What is needed: Scan the material for the word "arrow", and copy each line where it shows up.

Task inputs:
- - -
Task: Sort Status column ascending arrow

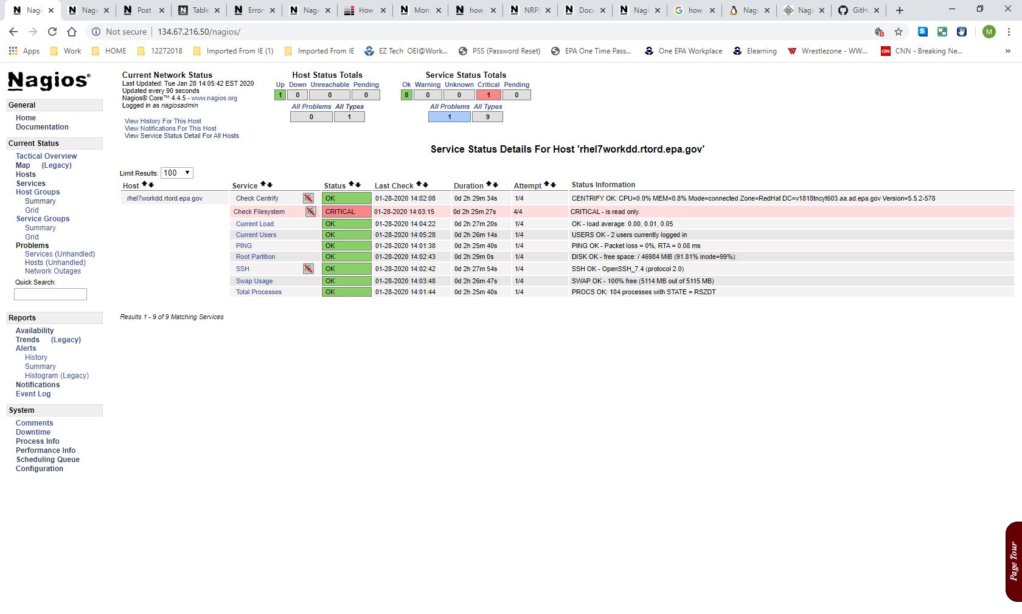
- - -
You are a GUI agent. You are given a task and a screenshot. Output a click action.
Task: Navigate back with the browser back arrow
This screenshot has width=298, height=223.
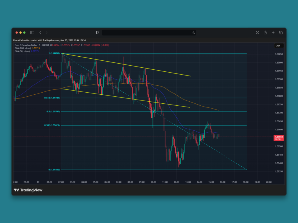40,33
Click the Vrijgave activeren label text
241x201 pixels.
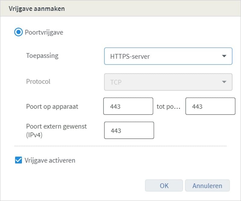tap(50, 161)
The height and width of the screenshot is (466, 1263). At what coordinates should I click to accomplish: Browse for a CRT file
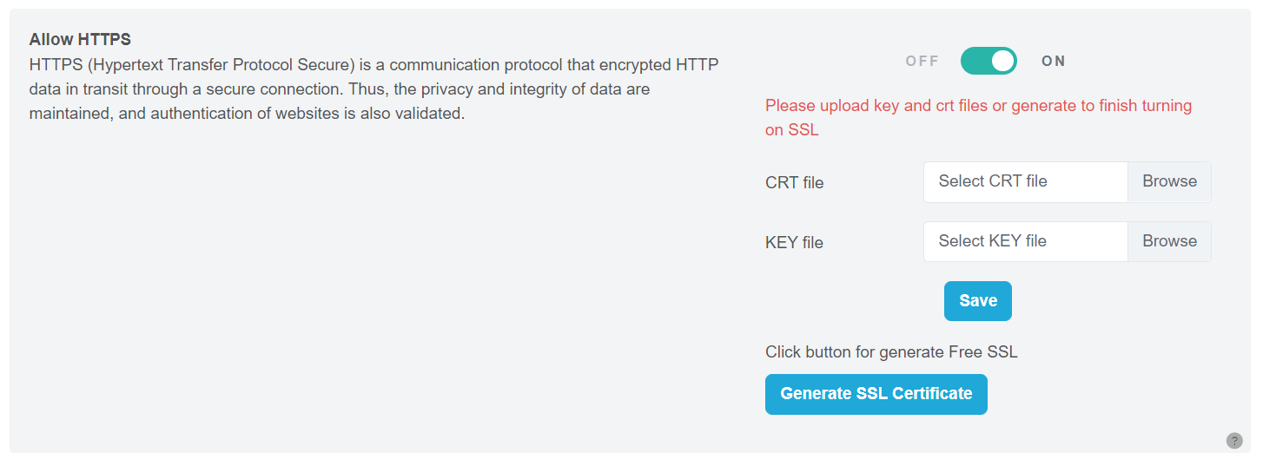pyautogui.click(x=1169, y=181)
- - -
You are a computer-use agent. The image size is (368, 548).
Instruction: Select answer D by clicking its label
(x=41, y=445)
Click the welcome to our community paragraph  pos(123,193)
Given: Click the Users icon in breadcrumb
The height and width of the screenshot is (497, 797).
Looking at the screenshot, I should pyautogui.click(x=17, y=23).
- - -
Output for this exercise:
Task: Sort Status column ascending arrow
Task: Navigate back with the browser back arrow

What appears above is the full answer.